**Text block:**
◇ ◇ ◇ ◇

We may ‘muddle through’ and adapt to climate change, but the latest disturbing news from Australia shows that it may be too late to save some of its ancient wonders, like Tasmania’s prehistoric forest and Queensland’s Great Barrier Reef.
On 28 September, the entire state of South Australia lost power. Severe storms brought down pylons, lightning hit generators, wind turbines had to stop and the whole SA power system, including back-ups, went into auto shut-down, leaving 1.7 million people in the dark. Then another struggle began. Australia’s climate change policies came under the spotlight and it seemed they were diverging. South Australia’s impressive 41 per cent power generation from renewables was called into question by the federal government. Prime minister Malcolm Turnbull spoke of the intermittency of solar and wind power and said that although emission targets were important, energy security should come first.
This was echoed by the environment and energy minister, Josh Frydenberg, who wants to bring other states’ “unrealistic” renewable-generation targets into line with the federal one: from 15 per cent to 23.5 per cent by 2020; compared to Victoria - from 12 per cent to 40 per cent by 2025, Queensland - from 4.5 per cent to 50 per cent by 2030 and SA’s target of 50 per cent by 2025.
Meanwhile, SA’s Labour-party premier Jay Weatherill said that the blackout was due to weather and not renewables; any source of energy would have failed.
Frydenberg has conceded that renewable energy was probably not to blame, but has called for an inquiry.
Earlier in September, two board members from the advisory Climate Change Authority criticised a report produced by their colleagues, saying that stronger measures were needed to cut emissions than the government target of 26-28 per cent by 2030. Frydenberg responded that others on the board agreed with the report and there would be five-year reviews in order to keep within the 2°C target agreed at the 2015 Paris climate conference.
In August, well-known scientist Professor Brian Cox came face-to-face with Queensland senator Malcolm Roberts on Australia’s ABC television ‘Q&A’ panel programme. Roberts, who represents the nationalist, right-wing One Nation party, has a background in coal mining and is a climate change sceptic. When Cox produced a global-warming graph to show temperature increase and its human correlation, the senator blamed manipulated data, citing Nasa as a culprit. “Nasa?” exclaimed an incredulous Cox.
Before that, a new and controversial chief executive of the Commonwealth Scientific and Industrial Research Organisation (CSIRO) - the federal government agency for scientific research in Australia - downsized CSIRO’s climate science group. About a week before the ‘Q&A’ broadcast, the new science minister reinstated CSIRO’s climate change focus and some of the jobs, but the balance has still not been fully redressed.

◇ ◇ ◇ ◇

**Available data:**
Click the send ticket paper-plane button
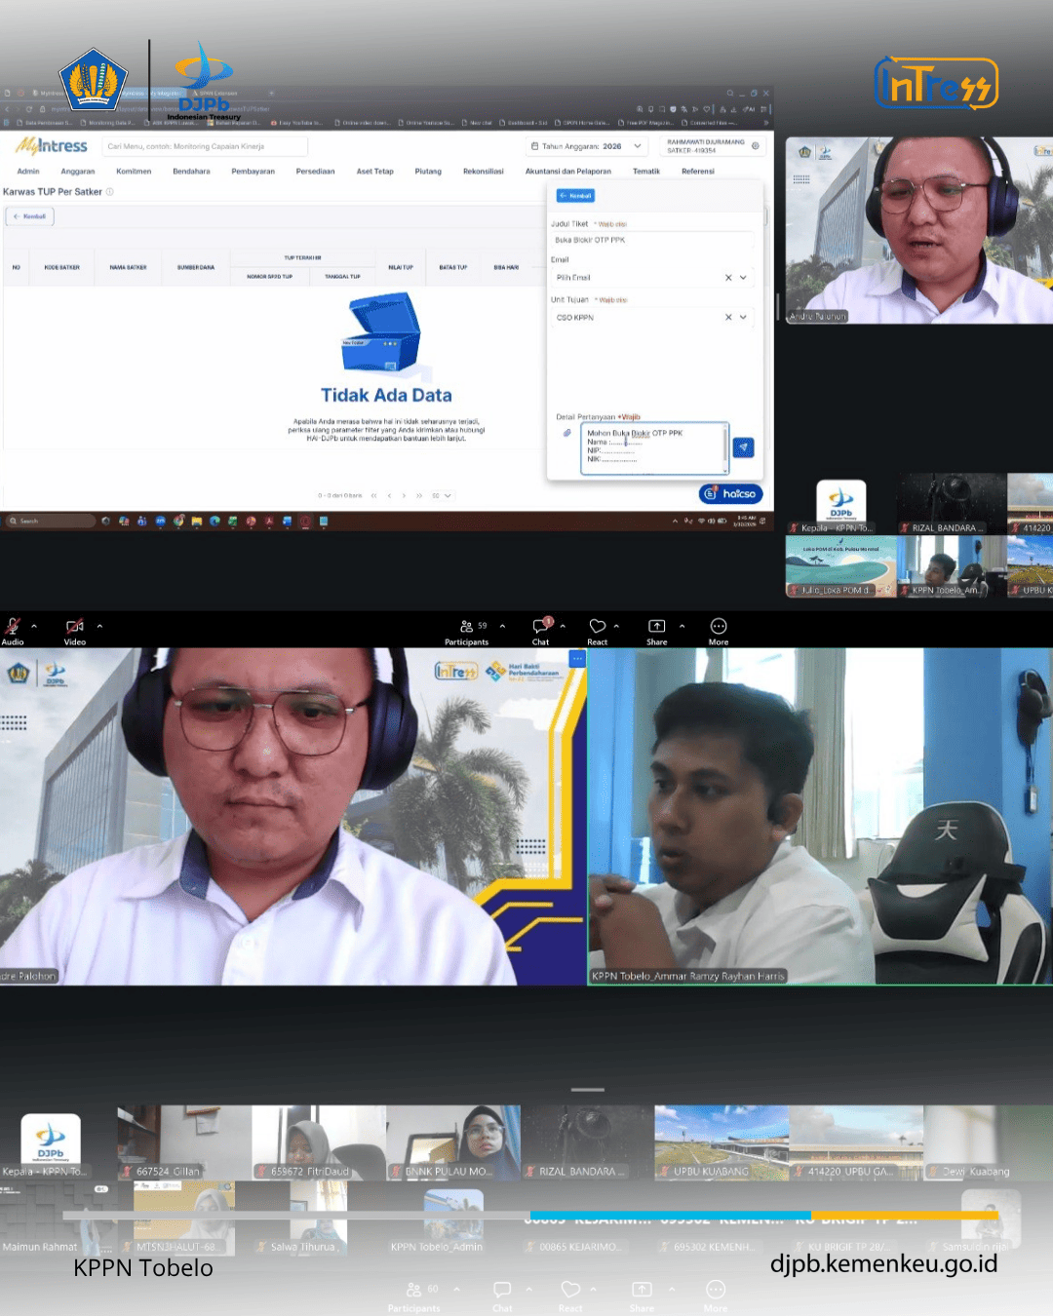 743,447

◇ ◇ ◇ ◇

**Challenges:**
A. Reproduce the passage of the Australian climate policy article between "This was echoed" and "cent by 2025.", inclusive.
B. According to the Australian climate policy article, how many people were left in the dark when South Australia lost power on 28 September?

**Expected outputs:**
A.
This was echoed by the environment and energy minister, Josh Frydenberg, who wants to bring other states’ “unrealistic” renewable-generation targets into line with the federal one: from 15 per cent to 23.5 per cent by 2020; compared to Victoria - from 12 per cent to 40 per cent by 2025, Queensland - from 4.5 per cent to 50 per cent by 2030 and SA’s target of 50 per cent by 2025.

B. 1.7 million people